The Navtej Johar proceedings were very different from the previous round before the Supreme Court. Early on, the Union of India informed the Court that it would not defend Section 377, and would leave the decision to “the wisdom of the Court.” The opposition came from an assortment of Christian religious groups, and some of the individuals who had appealed the Delhi High Court’s judgment and won in the Supreme Court in the previous round. The major difference, however, was the Court’s clear statement in the right to privacy judgment, which provided strong – and virtually irrefutable support – to the Petitioners’ case against Section 377.

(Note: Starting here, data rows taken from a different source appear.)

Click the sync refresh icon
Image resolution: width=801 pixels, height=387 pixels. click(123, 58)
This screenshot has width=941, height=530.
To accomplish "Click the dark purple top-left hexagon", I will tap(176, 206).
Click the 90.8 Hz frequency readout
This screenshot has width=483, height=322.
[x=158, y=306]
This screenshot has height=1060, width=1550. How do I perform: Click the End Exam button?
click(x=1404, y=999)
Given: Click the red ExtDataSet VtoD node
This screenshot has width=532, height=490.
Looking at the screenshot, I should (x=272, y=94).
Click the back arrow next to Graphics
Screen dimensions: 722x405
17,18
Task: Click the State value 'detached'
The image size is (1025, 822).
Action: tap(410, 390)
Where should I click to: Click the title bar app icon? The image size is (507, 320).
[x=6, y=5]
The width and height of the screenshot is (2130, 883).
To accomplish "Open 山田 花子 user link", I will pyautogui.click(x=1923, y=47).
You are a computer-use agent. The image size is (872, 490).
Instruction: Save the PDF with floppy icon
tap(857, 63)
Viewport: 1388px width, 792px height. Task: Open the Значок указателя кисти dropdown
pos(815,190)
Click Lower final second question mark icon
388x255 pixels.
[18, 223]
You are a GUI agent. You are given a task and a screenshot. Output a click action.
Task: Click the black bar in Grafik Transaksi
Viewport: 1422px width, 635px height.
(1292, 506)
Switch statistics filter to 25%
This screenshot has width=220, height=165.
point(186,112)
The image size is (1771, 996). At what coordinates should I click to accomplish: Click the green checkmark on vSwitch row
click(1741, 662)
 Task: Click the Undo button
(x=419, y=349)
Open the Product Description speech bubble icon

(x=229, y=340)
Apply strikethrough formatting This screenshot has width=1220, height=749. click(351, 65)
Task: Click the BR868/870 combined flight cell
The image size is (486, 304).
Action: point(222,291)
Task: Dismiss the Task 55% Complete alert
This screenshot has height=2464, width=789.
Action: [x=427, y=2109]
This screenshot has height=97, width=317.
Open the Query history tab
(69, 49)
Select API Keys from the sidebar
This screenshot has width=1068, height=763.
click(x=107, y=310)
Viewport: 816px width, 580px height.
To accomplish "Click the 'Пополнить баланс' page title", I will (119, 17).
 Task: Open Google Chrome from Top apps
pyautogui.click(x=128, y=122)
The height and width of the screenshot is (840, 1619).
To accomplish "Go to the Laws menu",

For this reason, while the Petitioners did argue that Section 377 violated Article 14 (equal protection of laws), 15(1)(non-discrimination on grounds of sex), 19(1)(a) (freedom of speech and expression), and 21 (right to life and persona liberty), the focus of the case soon moved elsewhere. Counsel for the Petitioners argued, in addition, that this was a case where mere decriminalization would not be enough. The stigma and the deprivation caused by a century-and-a-half of being treated as “unconvicted felons” (first by the colonial British, and then by the independent Indian state) could not be wiped out simply by ruling that same-sex relations were no longer a crime. The Court, therefore, was urged to go further: to author not just a decriminalisation judgment, but a civil rights judgment. The Court was asked to declare that the LGBT community must be treated with equality, both by the State, and by non-State actors, and that no individual could be denied access to healthcare, education, or any other service on grounds of their sexual orientation.

When the judgment of the Supreme Court comes out, therefore, there are two things to watch out for. The first is the constitutional bases upon which the Court will rest its judgment: whether the Court chooses to decriminalize same-sex relations on the ground of privacy, or on a strong reading of the equal protection clause that prohibits disadvantaging individuals on the basis of their personal characteristics, or by reading “sexual orientation” into the word “sex” in the non-discrimination clause, or in a combination of all of these, it will be important for the direction of civil rights law in the future. And the second is how far the Court will choose to go: will it content itself with decriminalisation, and leave the rest to a future day and a future dispute? Or will it issue a broader declaration that affirms and protects the civil rights of the LGBT community? Time will tell.